As I was writing yesterday about the Cherry Blossom Pink Bubble, I kept thinking that I was so privileged to be be able to have a bubble at all. I live in a bucolic setting, far enough away from urban centers to shelter me from much of the violence in the world. I had one reader privately comment on how we as a nation have a big bubble. Sure, there are urban spots in this country that have higher body counts than some war zones, but those are by far the exception. We live in a bubble, sheltered by our physical isolation from the rest of the world by two enormous oceans. Most of the people who slip over our borders on the north and south are looking for a way to feed their families, not for a way to blow us up.
The people of Iraq, Afghanistan, Syria, Mali, and the Central African Republic do not have the luxury of a bubble. They face violence regularly, they face bombs and gunfire on their way to buy their groceries or worse, while sleeping.
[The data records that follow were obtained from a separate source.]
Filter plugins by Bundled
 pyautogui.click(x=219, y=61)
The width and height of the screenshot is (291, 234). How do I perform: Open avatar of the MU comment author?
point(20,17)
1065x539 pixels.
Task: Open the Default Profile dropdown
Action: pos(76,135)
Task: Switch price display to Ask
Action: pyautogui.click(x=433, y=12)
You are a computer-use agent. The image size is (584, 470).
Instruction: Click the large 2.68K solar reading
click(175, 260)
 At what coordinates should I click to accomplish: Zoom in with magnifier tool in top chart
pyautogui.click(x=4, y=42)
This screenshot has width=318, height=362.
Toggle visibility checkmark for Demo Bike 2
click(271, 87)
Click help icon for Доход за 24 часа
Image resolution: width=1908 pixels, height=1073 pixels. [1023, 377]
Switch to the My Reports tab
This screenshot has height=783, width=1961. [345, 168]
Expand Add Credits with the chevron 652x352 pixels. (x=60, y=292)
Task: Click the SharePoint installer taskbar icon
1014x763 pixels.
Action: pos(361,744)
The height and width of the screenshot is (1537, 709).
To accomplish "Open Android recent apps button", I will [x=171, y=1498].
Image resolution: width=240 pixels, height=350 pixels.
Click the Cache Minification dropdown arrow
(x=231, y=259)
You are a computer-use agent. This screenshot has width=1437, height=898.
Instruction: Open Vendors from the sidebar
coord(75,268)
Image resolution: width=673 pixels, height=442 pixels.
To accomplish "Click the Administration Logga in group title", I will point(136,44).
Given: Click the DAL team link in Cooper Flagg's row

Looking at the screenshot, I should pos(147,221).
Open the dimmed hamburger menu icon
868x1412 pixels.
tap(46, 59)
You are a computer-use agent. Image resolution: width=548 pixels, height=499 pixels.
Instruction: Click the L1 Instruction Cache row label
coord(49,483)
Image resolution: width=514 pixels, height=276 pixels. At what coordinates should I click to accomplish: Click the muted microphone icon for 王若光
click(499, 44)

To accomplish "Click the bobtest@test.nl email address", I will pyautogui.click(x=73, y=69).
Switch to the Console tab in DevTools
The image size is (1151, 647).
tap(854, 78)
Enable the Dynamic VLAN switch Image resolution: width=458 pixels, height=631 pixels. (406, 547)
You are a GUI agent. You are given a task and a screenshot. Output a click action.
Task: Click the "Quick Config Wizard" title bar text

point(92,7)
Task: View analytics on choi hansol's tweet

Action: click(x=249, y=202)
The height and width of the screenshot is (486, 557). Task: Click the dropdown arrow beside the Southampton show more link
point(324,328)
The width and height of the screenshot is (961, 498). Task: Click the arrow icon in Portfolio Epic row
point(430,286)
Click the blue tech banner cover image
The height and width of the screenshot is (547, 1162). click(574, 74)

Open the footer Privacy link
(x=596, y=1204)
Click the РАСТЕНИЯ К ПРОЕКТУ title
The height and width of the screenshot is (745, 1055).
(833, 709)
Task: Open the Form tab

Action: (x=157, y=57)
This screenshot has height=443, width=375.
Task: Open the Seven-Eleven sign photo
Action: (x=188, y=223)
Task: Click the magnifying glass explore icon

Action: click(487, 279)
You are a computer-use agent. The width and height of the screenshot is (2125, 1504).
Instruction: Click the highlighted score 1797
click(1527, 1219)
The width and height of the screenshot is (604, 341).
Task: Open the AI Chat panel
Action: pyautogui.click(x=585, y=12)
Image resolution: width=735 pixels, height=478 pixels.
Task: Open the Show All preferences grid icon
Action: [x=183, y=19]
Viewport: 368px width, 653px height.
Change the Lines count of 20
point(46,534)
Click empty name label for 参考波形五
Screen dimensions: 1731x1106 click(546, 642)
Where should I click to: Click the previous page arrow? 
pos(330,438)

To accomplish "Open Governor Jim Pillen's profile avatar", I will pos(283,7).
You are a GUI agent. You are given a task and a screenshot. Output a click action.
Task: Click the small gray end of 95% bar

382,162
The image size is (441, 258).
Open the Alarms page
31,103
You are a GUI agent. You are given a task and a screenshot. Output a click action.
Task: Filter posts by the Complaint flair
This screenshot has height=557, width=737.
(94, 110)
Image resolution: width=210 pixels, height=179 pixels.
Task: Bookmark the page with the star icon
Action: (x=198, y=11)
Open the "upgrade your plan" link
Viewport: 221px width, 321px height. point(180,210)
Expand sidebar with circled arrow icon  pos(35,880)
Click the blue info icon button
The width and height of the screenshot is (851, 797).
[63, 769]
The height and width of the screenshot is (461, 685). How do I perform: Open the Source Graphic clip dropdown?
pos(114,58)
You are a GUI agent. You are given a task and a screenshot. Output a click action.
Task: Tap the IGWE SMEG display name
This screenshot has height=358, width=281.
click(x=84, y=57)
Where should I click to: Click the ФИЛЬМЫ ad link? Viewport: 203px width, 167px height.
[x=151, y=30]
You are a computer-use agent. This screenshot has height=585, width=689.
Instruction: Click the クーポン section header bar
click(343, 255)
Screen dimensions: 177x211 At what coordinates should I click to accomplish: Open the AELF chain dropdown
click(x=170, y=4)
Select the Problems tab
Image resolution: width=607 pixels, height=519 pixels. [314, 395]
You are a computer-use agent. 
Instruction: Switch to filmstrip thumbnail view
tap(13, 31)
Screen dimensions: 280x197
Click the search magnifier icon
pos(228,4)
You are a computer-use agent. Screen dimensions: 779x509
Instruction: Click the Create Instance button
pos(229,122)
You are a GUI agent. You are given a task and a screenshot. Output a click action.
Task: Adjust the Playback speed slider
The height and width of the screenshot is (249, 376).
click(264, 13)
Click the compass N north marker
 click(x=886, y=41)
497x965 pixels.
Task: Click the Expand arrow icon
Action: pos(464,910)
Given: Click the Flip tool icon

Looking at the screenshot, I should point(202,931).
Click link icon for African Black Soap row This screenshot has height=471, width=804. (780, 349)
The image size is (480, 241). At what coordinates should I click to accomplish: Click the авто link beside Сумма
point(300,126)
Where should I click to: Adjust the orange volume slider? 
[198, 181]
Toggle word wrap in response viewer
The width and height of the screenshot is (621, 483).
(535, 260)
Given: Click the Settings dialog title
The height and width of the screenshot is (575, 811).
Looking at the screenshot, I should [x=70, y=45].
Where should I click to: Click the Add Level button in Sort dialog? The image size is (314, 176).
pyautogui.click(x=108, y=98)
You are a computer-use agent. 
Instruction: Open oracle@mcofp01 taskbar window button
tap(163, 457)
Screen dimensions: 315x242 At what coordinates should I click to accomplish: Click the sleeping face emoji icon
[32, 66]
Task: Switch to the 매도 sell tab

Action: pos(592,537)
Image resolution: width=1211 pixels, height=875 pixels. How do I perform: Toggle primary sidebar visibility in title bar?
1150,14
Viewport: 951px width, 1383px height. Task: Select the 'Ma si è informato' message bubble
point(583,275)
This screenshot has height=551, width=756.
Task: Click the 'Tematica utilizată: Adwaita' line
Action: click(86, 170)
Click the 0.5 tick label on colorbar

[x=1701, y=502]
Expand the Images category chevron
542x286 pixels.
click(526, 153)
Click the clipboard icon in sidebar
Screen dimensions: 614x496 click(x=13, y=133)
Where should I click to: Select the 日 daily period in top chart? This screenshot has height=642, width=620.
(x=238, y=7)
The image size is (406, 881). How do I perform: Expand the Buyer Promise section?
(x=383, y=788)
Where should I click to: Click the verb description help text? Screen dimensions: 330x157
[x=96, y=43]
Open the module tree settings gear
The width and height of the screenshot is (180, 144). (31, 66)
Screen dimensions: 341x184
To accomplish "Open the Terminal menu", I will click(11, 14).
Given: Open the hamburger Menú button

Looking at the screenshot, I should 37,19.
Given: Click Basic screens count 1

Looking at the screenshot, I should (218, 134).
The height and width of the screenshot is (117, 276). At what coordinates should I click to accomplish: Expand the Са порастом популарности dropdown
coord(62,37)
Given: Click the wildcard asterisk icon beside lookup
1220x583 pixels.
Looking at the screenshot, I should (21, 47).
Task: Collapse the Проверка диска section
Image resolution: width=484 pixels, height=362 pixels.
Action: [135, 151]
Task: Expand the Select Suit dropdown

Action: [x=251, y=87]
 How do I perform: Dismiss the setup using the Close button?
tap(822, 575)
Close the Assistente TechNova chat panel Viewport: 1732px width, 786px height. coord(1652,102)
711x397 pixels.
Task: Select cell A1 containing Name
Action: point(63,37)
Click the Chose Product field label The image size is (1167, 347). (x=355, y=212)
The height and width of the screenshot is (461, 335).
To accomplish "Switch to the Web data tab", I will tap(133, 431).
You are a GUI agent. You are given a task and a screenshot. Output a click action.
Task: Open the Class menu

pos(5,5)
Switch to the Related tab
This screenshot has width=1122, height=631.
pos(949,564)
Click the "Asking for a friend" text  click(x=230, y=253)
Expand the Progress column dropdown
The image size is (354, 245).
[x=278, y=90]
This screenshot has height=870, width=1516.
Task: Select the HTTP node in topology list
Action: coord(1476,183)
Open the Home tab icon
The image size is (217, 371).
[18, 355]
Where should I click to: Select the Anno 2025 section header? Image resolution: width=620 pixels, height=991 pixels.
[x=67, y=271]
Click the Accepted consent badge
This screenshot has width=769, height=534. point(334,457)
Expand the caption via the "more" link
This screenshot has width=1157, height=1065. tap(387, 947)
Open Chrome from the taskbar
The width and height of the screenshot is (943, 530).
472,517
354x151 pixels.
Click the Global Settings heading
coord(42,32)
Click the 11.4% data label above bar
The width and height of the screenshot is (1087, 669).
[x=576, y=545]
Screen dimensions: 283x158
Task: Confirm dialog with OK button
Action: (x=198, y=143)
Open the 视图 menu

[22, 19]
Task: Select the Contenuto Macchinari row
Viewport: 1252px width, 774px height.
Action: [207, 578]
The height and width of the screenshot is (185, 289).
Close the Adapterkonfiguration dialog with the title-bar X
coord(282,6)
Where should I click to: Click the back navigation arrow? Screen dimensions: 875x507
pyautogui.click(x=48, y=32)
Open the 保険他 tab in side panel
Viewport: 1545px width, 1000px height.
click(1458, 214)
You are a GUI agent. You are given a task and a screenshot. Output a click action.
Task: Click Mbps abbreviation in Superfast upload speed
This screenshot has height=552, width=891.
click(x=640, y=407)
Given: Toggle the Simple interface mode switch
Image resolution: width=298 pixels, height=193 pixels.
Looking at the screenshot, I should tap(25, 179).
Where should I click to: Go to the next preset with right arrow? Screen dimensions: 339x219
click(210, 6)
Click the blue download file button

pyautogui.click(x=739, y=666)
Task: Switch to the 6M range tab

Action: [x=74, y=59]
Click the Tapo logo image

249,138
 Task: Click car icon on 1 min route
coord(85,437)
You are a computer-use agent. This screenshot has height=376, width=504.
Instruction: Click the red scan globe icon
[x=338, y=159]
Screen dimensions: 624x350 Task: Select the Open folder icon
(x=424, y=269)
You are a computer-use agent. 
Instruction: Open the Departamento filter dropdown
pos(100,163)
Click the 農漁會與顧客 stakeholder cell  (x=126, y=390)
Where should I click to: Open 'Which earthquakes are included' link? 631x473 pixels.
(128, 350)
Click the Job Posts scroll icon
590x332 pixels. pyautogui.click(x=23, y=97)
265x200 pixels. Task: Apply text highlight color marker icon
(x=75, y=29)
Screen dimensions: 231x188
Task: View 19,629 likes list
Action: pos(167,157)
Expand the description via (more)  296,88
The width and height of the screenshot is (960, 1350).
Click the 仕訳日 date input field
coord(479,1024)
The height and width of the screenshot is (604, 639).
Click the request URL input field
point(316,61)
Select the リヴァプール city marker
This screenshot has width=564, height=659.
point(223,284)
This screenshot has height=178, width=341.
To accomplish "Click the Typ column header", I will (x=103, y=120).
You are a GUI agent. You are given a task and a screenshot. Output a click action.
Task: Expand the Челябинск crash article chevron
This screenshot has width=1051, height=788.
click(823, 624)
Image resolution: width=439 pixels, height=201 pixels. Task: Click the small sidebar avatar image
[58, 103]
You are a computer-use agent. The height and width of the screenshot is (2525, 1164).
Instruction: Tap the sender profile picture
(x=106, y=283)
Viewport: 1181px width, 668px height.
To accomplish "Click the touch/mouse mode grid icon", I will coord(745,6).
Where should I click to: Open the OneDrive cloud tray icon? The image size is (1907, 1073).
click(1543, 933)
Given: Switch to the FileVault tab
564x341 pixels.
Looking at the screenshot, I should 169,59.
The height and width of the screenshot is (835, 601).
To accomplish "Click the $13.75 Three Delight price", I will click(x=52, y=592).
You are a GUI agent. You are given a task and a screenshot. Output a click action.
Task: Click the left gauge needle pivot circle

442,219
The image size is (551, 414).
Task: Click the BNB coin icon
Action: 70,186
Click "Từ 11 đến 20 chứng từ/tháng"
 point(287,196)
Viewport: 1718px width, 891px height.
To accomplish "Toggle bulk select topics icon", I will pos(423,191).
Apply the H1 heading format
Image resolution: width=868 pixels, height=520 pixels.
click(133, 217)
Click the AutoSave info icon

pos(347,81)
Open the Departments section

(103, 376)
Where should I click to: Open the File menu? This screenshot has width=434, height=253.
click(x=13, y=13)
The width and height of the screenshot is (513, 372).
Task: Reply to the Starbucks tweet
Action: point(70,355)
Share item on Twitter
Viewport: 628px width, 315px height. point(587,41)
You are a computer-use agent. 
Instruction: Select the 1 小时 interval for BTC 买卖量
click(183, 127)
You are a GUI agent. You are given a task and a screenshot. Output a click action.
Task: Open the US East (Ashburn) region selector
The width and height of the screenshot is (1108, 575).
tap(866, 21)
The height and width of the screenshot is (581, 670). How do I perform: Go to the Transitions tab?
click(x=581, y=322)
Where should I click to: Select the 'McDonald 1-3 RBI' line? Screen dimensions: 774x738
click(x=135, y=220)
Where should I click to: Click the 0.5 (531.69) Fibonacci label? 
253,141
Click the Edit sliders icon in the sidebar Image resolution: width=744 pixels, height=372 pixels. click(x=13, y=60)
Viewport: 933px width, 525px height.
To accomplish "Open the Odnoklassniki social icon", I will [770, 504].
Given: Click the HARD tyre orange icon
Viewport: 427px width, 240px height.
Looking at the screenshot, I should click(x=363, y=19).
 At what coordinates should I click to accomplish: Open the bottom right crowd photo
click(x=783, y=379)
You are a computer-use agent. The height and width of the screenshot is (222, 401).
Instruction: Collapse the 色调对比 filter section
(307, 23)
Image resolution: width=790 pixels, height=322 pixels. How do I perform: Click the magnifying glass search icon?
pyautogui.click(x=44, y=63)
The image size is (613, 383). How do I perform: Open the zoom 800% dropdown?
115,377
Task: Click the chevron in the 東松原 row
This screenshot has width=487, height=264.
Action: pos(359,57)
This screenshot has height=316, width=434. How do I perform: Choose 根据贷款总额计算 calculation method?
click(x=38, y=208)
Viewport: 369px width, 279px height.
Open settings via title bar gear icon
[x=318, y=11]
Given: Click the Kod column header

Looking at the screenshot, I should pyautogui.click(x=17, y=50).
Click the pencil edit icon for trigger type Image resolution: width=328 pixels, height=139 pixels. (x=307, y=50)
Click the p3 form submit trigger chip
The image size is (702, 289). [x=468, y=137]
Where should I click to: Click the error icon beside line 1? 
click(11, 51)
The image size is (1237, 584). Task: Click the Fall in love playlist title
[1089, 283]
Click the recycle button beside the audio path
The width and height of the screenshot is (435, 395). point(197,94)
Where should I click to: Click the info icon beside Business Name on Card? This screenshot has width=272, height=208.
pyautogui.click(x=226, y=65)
I just have to keep my kid out of the woods during deer hunting season and face an occasional pan handler working the parking lot of the supermarket, a luxury.
Now it is time to stop peering out through the walls of my bubble and turn inward, the vegetable garden needs water, the seedlings need potting up, weeds need pulling, the mowers need gas and belts, the dishes need washing, the hole for the gooseberry (due within 24 hours) needs digging and the newly opened crab apple blossoms need admiring.